PASSAGE PROVIDED:
2011-Aug-11 21:40 UTC

head link

[Lustre-devel] client i/o and PG_writeback

On Thu, 2011-08-11 at 13:38 -0600, Andreas Dilger wrote:> On 2011-08-11, at 12:21 PM, Jinshan Xiong wrote:
> > Another problem I can think of is page checksum, if a page changes
again
> > during transfer, wrong checksum will be detected on the server side.
> 
> Actually, the kernel now uses PG_writeback to protect the page from being
> modified while it is being written to disk (or in our case sent to the
> network).  This was recently fixed for ext4 and other filesystems so that
> they can run properly on devices that support T10-DIF checksums.  Otherwise
> the disk keeps reporting checksum errors for files that were modified
during
> IO.
This really means PG_writeback is useless. The most important benefit of
PG_writeback is to allow to write a being flushed page.
> 
> Lustre has a workaround for the case where the page is mmapped and is
> modified during RPC sending (the only case today where the page can be
> modified during IO), but it would be better not to have this workaround
> at all.  In this case the OSS detects the checksum error and the client
> resends like any other data corruption, but there is a flag in the RPC
> that silences the error messages that would otherwise be printed.
> 
> > On Wed, 2011-08-10 at 18:46 +0400, Nikita Danilov wrote:
> >> On Wednesday, August 10, 2011 at 18:23 , Johann Lombardi wrote:
> >>> Hi there,
> >>> 
> >> 
> >> 
> >> Hi Johann, [sorry, I hit a send button accidentally a few minutes
> >> ago] 
> >>> 
> >>> I am working on a new client-side RPC engine using the
per-stripe
> >>> radix tree to select pages and trying to minimize RPC
fragmentation.
> >>> This should allow us to consume grant space more intelligently
and
> >>> to support blocksize > pagesize (e.g. for ext4 bigalloc).
> >>> 
> >>> For historical reasons (lustre was initially developed for 2.4
> >>> kernels), the 1.8 client holds the page lock over bulk write
RPCs.
> >>> Some basic support for PG_writeback was added back in 2007
(see
> >>> bugzilla ticket 11710), but the page lock is still held until
RPC
> >>> completion.
> >>> Like the 1.8 client, the new client i/o stack introduced in
2.0 also
> >>> keeps pages locked over transfer. I''m estimating the
effort involved
> >>> in implementing full PG_writeback support in CLIO. Does
anybody have
> >>> any technical concerns about this change?

TASK TO COMPLETE: Reproduce the part of the Lustre mailing-list thread above between "On Thu, 2011-08-11" and "being flushed page.", inclusive, word for word.

RECORDS SHOWN:
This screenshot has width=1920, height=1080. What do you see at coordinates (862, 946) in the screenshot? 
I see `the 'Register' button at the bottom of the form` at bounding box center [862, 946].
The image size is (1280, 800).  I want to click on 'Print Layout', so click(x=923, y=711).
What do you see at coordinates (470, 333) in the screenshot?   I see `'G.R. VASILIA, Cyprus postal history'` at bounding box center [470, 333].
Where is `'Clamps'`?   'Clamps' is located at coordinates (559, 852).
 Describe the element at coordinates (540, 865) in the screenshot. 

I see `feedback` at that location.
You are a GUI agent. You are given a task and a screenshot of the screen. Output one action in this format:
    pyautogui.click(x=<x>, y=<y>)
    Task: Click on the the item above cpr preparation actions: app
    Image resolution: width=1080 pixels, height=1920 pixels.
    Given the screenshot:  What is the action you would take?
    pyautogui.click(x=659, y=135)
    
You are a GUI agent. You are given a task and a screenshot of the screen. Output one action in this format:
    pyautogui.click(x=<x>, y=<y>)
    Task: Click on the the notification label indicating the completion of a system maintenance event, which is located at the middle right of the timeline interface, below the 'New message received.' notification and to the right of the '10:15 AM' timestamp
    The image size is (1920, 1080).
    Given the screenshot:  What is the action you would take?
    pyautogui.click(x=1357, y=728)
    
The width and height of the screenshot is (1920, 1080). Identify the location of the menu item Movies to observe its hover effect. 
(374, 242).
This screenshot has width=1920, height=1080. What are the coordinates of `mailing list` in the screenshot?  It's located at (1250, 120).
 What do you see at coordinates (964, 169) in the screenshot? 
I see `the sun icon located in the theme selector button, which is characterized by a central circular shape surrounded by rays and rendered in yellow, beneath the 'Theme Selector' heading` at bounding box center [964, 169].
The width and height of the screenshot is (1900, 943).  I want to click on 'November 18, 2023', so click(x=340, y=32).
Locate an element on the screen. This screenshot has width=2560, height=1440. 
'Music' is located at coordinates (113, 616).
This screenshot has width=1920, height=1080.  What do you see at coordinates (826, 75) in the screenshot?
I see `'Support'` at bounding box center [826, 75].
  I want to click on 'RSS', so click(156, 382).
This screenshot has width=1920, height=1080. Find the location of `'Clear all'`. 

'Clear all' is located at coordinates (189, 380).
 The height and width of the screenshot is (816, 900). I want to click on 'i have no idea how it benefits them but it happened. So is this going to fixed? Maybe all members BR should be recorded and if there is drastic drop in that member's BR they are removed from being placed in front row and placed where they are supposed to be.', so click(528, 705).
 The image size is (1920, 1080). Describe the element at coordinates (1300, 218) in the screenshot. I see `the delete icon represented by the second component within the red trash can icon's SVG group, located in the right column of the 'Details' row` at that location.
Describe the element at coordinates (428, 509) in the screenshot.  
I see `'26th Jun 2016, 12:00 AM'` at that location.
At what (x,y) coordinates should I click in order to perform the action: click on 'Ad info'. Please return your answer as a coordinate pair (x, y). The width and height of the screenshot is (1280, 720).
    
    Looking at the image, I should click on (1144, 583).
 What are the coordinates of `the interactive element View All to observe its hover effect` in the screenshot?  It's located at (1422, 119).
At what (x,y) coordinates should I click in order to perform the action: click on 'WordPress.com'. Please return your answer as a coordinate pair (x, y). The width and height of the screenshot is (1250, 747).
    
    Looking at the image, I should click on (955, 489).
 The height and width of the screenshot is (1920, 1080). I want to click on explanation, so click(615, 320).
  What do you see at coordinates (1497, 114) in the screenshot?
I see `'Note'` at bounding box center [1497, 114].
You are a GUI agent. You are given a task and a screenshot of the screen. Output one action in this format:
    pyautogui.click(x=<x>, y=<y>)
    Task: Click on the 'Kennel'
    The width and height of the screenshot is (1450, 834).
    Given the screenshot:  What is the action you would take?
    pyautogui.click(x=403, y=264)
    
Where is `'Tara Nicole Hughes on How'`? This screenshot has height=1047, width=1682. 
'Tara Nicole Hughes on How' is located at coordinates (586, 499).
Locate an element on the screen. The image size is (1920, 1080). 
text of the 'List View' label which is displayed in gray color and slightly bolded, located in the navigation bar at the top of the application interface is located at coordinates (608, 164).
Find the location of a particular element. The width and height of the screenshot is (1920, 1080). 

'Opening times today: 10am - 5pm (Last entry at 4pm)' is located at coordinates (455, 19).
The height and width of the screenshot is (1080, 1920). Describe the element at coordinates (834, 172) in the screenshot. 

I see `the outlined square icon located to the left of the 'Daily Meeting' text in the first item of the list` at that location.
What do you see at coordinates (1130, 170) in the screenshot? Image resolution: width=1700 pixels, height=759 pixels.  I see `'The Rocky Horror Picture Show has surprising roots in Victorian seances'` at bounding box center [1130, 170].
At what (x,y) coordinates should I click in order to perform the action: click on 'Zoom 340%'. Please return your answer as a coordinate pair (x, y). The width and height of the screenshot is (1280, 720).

WRITTEN REPLY:
On Thu, 2011-08-11 at 13:38 -0600, Andreas Dilger wrote:> On 2011-08-11, at 12:21 PM, Jinshan Xiong wrote:
> > Another problem I can think of is page checksum, if a page changes
again
> > during transfer, wrong checksum will be detected on the server side.
> 
> Actually, the kernel now uses PG_writeback to protect the page from being
> modified while it is being written to disk (or in our case sent to the
> network).  This was recently fixed for ext4 and other filesystems so that
> they can run properly on devices that support T10-DIF checksums.  Otherwise
> the disk keeps reporting checksum errors for files that were modified
during
> IO.
This really means PG_writeback is useless. The most important benefit of
PG_writeback is to allow to write a being flushed page.